The owner of another rather well-known online Geocaching retailer, Lisa from Cache Advance, noticed the website for the Creed wasn’t working any longer. She contacted Coyote Red and Kai Team, asking if there was anything she could do to help, and she said: CoyoteRed asked me: “What do YOU get from the creed?  How do you see it used as a guide?My response was: “I followed the progress of the creed online, and agree with it. I’ve been caching since 2002, and I’ve been teaching it and in the business of  caching   for almost as long. It was the creed that inspired my first product, Dr. B’s Geocaching Repair Kit: “Make minor repairs if you can, it will save the owner a trip”. We are in the process of redesigning the Repair Kit (caching has changed a lot in the last 7 years) and that is what led me to notice that the creed was unavailable online. We also include a card with the creed on it (and link) in our Dr. B’s Newbie Kit and have sold thousands of these in the past few years (the creed is printed on the opposite side of the decryption key). We are also corporate partners with Leave No Trace.”

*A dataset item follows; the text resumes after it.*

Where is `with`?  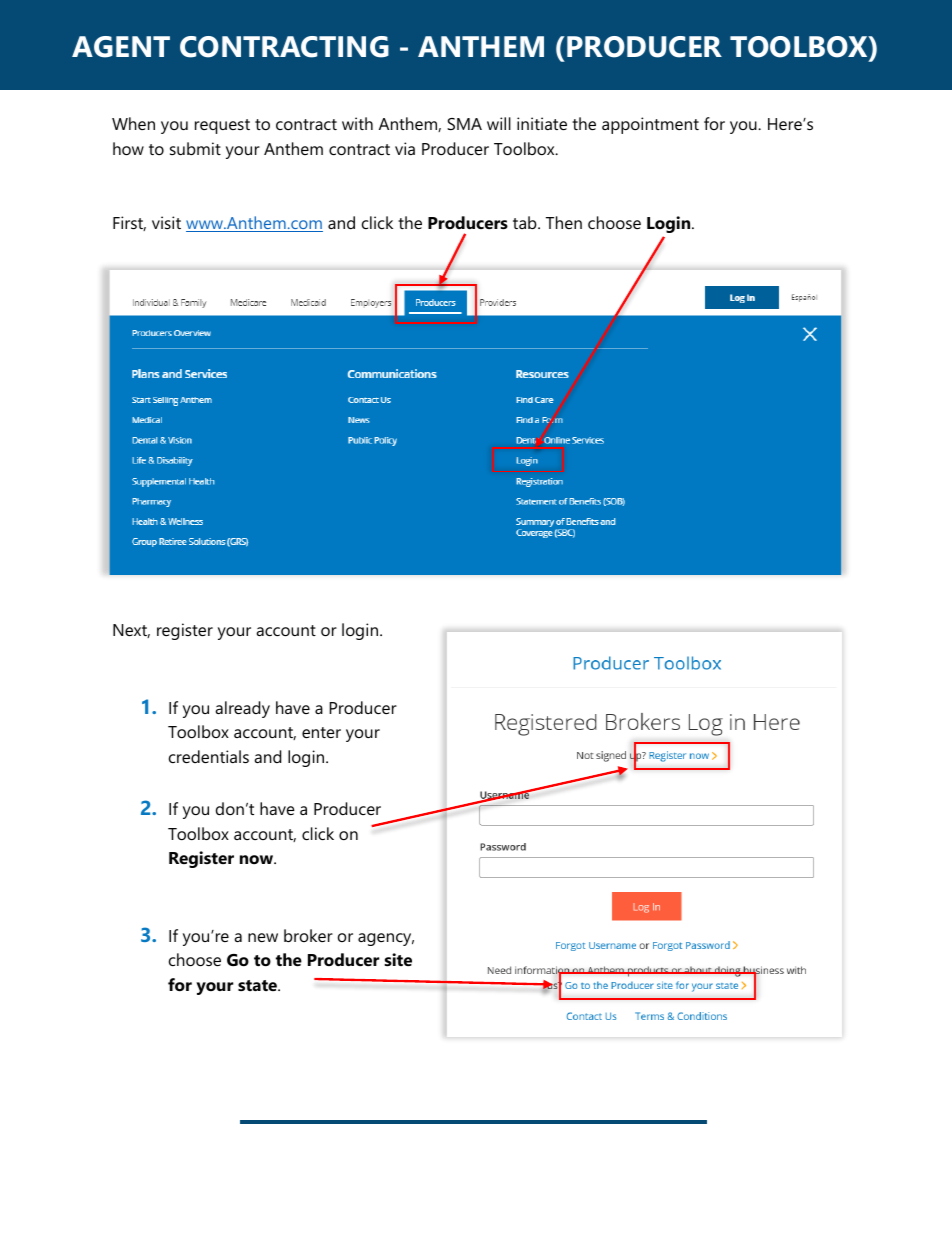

Obviously CR and Kai Team had no problem with credentials like that, and in January, 2013, Lisa began hosting the Geocreed.info domain on the webspace for her business Cache-Advance. The domain name was transferred to her, and she also bought http://www.geocreed.com (go ahead and try it, it works). She went on to add: “I am, however, a geocacher first, and my top priority is the fun and continuation of the game. I believe that the 7 parts of the creed are the best way to keep the game fun, safe, and to minimize its impact. It is so easy in the excitement of the game to hide or seek a cache that could be questionable or troublesome in some way. One person’s bad judgment can lead to someone getting hurt or the game actually being shut down; either banned in an area or worse. If cachers would take the 7 parts into consideration (think beyond their own excitement of the hide or find), caching can continue to grow wisely, all can have fun, and the game will coexist peacefully with the world at large. I hope that can give you some insight on how I use and feel about the creed. I and Cache Advance would like to do what we can to keep it alive and accessible.”

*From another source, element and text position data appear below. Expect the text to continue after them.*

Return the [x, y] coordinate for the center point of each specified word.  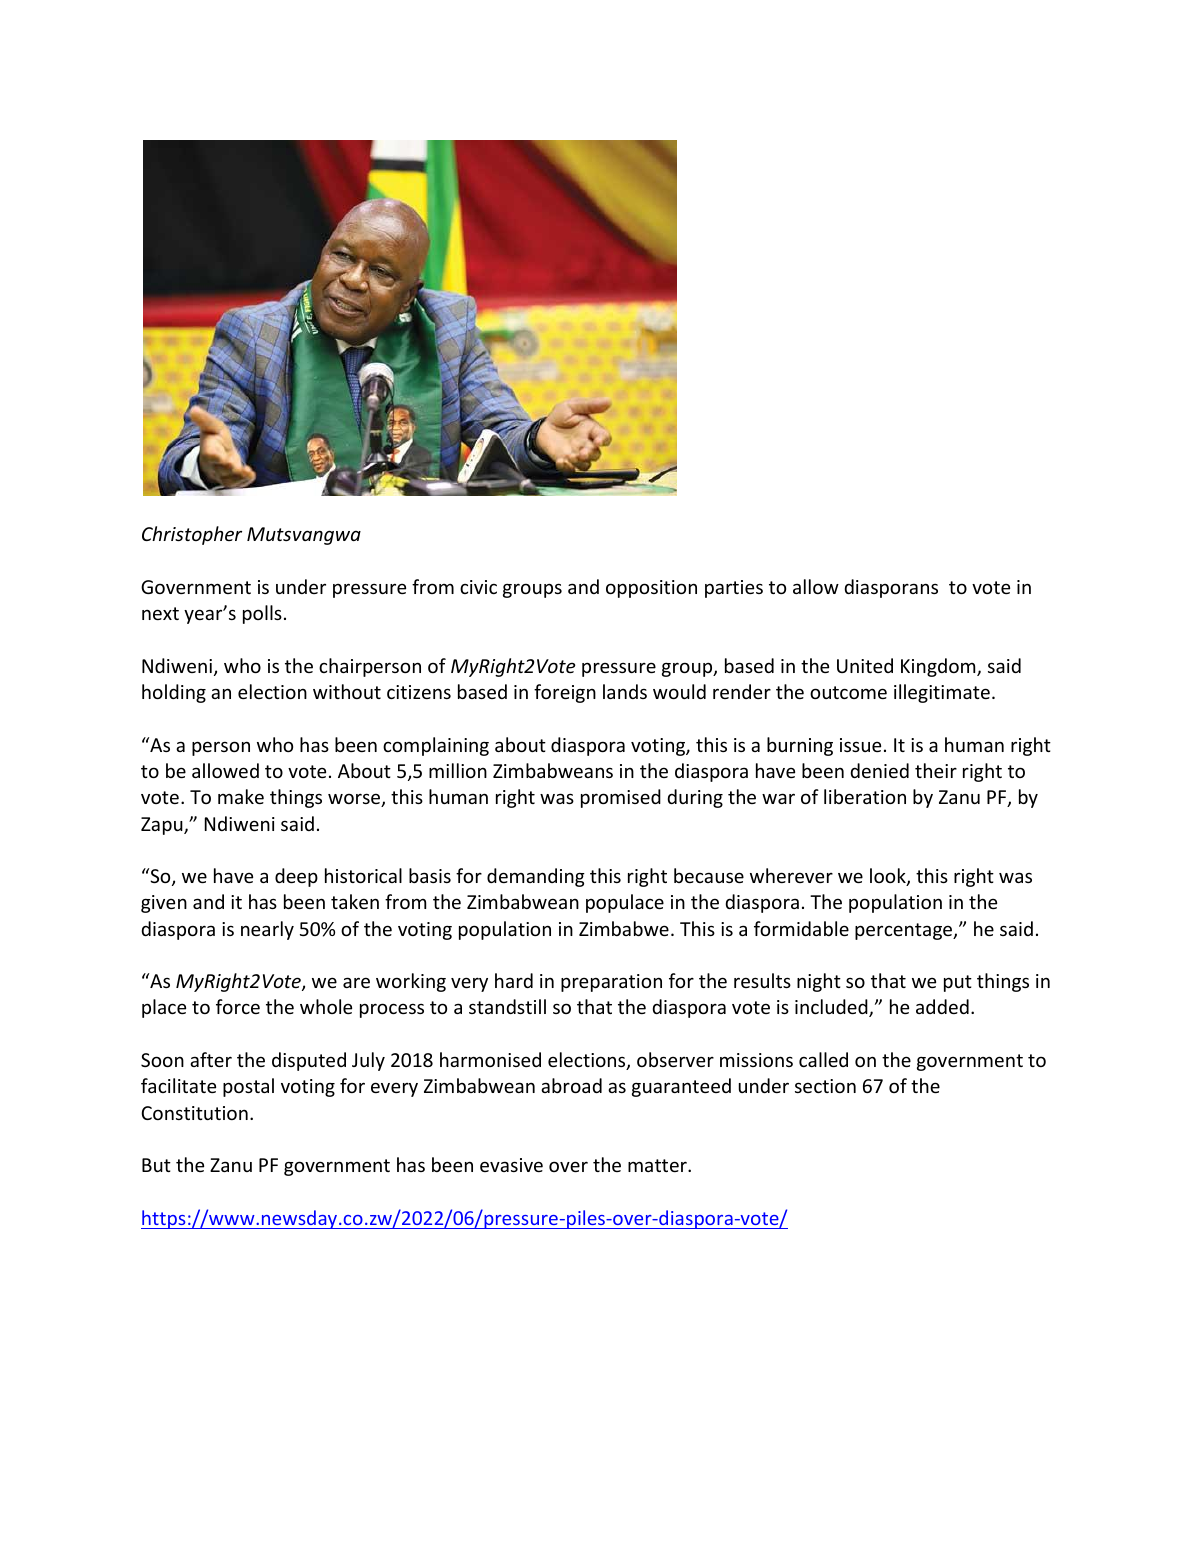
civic [478, 587]
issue [860, 745]
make [241, 796]
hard [514, 980]
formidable [801, 928]
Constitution [194, 1113]
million [458, 770]
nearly [267, 930]
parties [734, 589]
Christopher [192, 535]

We appreciate both Bob from Kai Team, and Lisa from Cache Advance taking the time to talk about the Geocachers’ Creed! Please take some time to familiarize yourself with it, if you’re not already. The creed, examples, and the entire website are very well written. There was an English teacher or two involved in writing that up, I’m sure! Please also remember there are the seven basic tenets, and the examples are just that, and if something is not spelled out specifically, consider the intents expressed in the tenets before making a decision.   

2 thoughts on “The Geocachers’ Creed

  1. We didn’t know that Lisa took on the Geocachers’ Creed! It is wonderful that it is being kept alive and it continues to grow! It is what we live by, and we teach it in our geo-classes!

    Also, Leave No Trace is a great organization and practice! We wish more people would practice it!

    To all involved – THANK YOU!!!

    -authorized users

  2. Thanks once again for the comment, AU. I believe Blogging is like talk radio, where it’s said a fraction of 1% of listeners ever actually call in. 🙂 I have heard from Cache Advance and Team Kai, and they’re happy with the post! I really wanted to talk about the creed itself in more detail, but it was the longest post ever, just talking about the history. I also implemented a CAPTCHA for comments to this blog. Over the past month, we were averaging 1-2 spam comments per day, and there hasn’t been a single one since.